Items from a data source:
◆ ◆ ◆ ◆ ◆

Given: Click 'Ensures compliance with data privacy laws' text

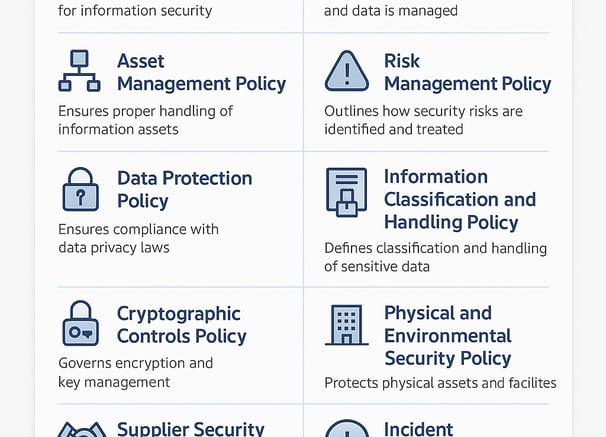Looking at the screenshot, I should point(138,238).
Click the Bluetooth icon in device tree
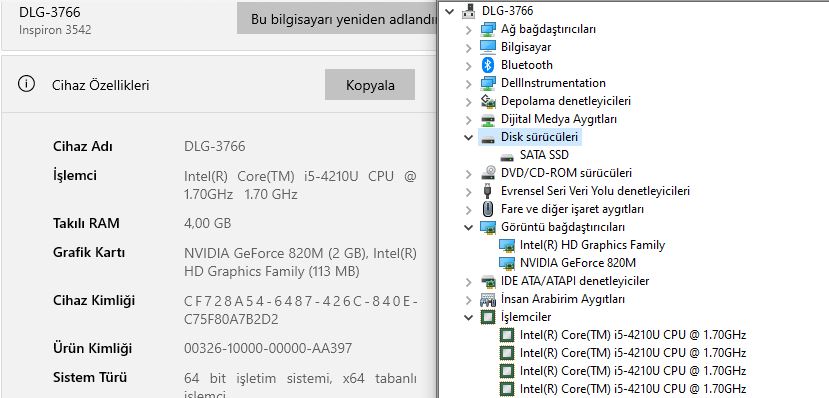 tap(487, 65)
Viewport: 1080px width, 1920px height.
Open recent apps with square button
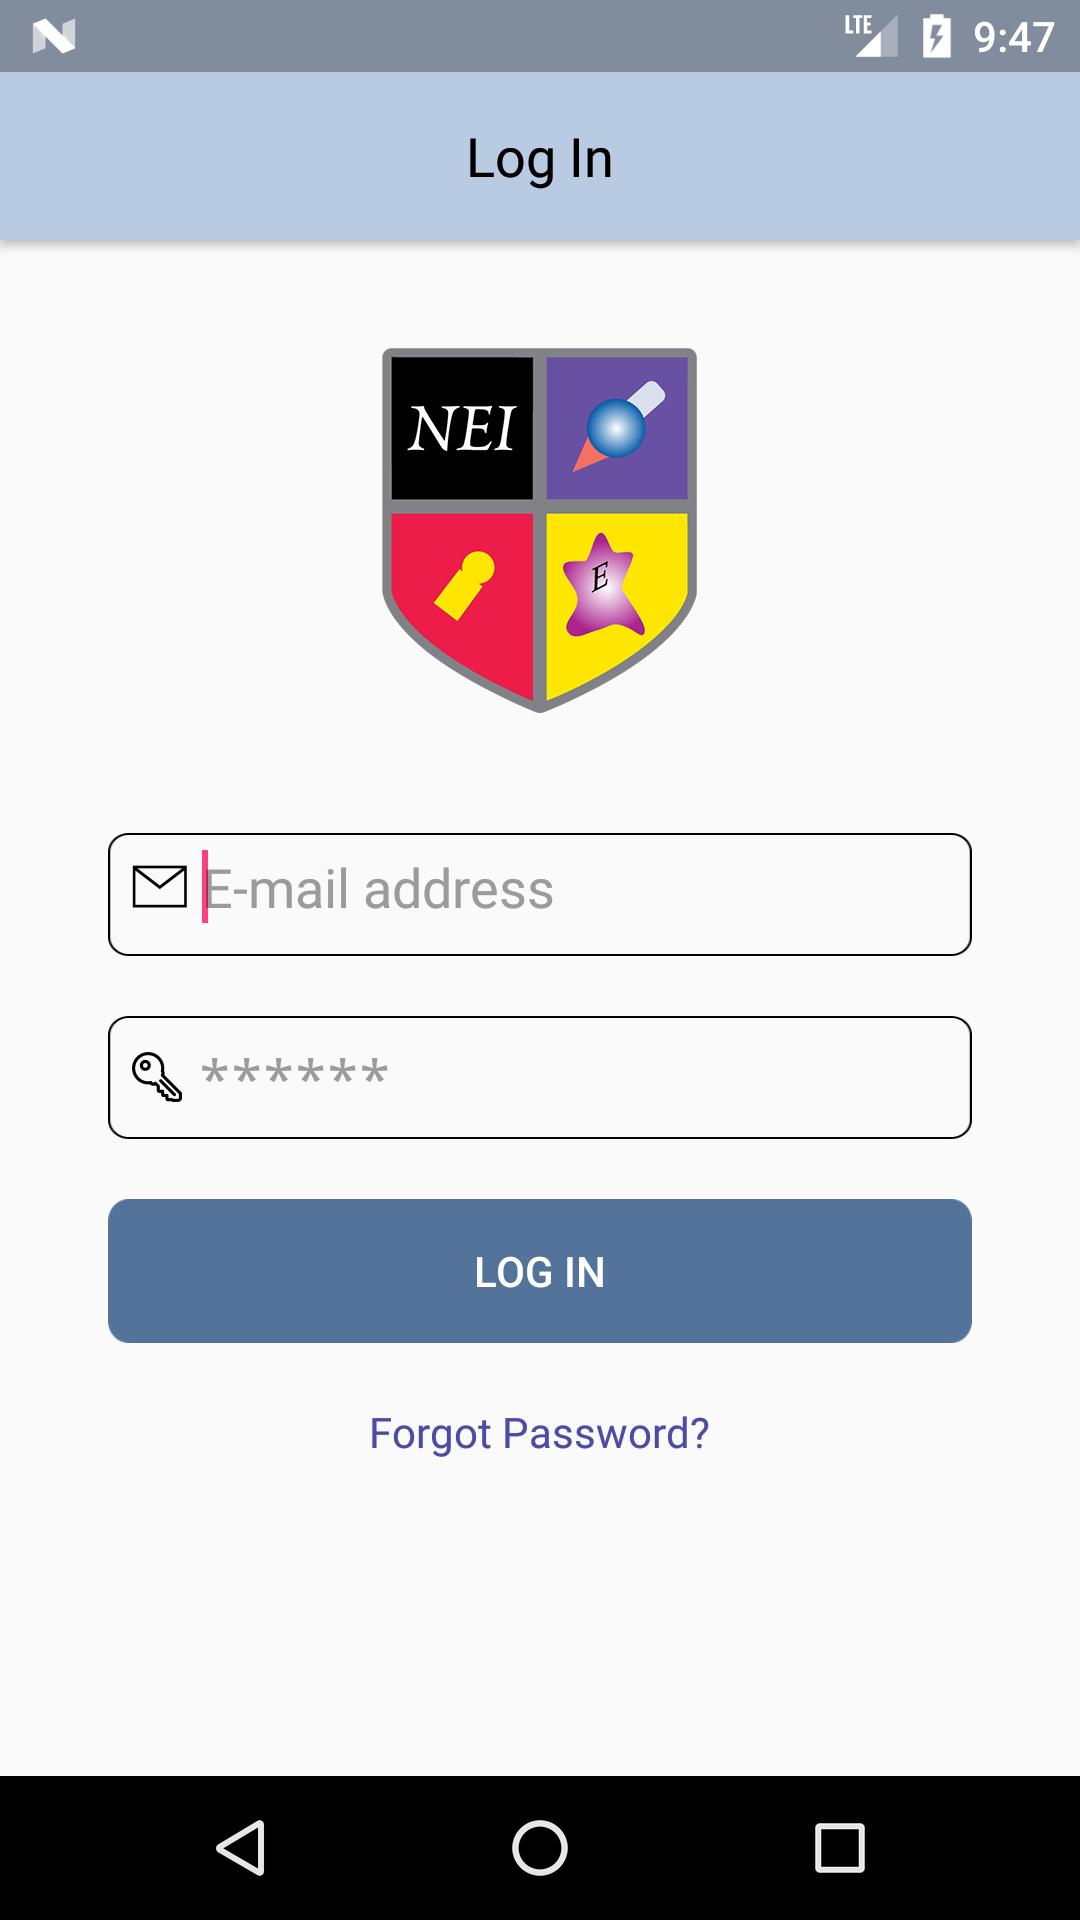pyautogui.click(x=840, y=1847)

◆ ◆ ◆ ◆ ◆

Only the lines from the one containing "Viewport: 1080px width, 1920px height." through the last line of the entries should be transcribed, exactly and with no pictures.

Output of the exercise:
Viewport: 1080px width, 1920px height.
Open recent apps with square button
pyautogui.click(x=840, y=1847)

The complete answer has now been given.